«UV-Licht galt als Stärkungsmittel»
Der Historiker Niklaus Ingold über das «Lichtduschen», das bis in die 70er-Jahre als gesundheitsfördernd galt.

Bereits ein einzelner Sonnenbrand gilt heute als grob fahrlässig. Früher war es umgekehrt: UV-Licht galt als gesundheitsfördernd. Wie kam man denn auf diese – rückwirkend gesehen – etwas merkwürdige Idee?

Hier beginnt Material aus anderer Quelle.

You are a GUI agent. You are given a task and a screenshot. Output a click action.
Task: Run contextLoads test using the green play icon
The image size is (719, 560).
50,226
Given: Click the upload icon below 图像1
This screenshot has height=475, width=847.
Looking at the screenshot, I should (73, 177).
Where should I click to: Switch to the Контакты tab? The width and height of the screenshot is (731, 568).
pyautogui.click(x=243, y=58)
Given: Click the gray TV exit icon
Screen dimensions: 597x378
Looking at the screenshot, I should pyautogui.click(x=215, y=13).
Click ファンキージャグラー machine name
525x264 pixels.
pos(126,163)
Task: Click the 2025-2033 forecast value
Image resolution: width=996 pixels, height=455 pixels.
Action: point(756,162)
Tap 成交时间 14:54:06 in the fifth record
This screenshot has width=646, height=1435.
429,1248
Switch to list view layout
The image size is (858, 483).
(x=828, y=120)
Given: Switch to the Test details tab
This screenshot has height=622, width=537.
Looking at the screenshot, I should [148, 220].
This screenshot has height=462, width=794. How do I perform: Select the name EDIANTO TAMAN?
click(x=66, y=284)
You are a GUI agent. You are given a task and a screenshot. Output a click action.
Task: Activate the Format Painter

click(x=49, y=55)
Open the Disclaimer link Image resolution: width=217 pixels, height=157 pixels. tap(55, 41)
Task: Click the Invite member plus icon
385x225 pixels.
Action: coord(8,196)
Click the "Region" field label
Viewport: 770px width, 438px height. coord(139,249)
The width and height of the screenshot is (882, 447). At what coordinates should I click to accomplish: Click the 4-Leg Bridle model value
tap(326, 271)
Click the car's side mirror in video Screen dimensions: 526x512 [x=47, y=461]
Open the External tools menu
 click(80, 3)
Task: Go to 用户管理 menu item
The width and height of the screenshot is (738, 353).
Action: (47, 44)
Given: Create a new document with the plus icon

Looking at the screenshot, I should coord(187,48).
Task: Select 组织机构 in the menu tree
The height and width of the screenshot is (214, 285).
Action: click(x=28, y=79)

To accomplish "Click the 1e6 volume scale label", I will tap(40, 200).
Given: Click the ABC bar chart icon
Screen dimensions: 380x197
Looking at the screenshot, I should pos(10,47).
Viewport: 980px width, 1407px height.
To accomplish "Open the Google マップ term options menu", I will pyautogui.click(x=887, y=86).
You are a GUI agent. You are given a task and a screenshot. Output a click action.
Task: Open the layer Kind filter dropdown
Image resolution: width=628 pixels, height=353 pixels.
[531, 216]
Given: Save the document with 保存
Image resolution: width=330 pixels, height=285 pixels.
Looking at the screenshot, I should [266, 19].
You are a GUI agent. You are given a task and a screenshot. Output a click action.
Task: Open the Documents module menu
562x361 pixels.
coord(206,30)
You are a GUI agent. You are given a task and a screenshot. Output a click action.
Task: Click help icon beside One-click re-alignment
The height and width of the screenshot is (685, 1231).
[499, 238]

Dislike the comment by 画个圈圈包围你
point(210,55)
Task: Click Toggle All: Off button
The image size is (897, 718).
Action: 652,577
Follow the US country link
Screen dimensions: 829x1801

Die Anfänge liegen im 19. Jahrhundert. Damals setzte sich in westlichen Gesellschaften die Vorstellung durch, dass die Gesundheit der ständigen Sorge bedarf. Die Menschen glaubten nicht mehr, dass eine höhere Macht darüber entscheidet, ob man krank wird. Stattdessen wollten sie wissen, was man tun muss, um gesund zu sein. Es war auch die Zeit der sogenannten Lebensreformbewegung, die naturnahe Lebensweise, Nudismus und Vegetarismus propagierte. Deren Anhänger kritisierten die westliche Zivilisation als Entfremdung von der Natur und forderten, dass der Körper vermehrt dem Licht ausgesetzt werden solle, um dem entgegenzuwirken. Gleichzeitig gelang es, elektrisch verschiedene Lichtarten herzustellen, und die Medizin begann, sich vermehrt mit deren Wirkung zu befassen.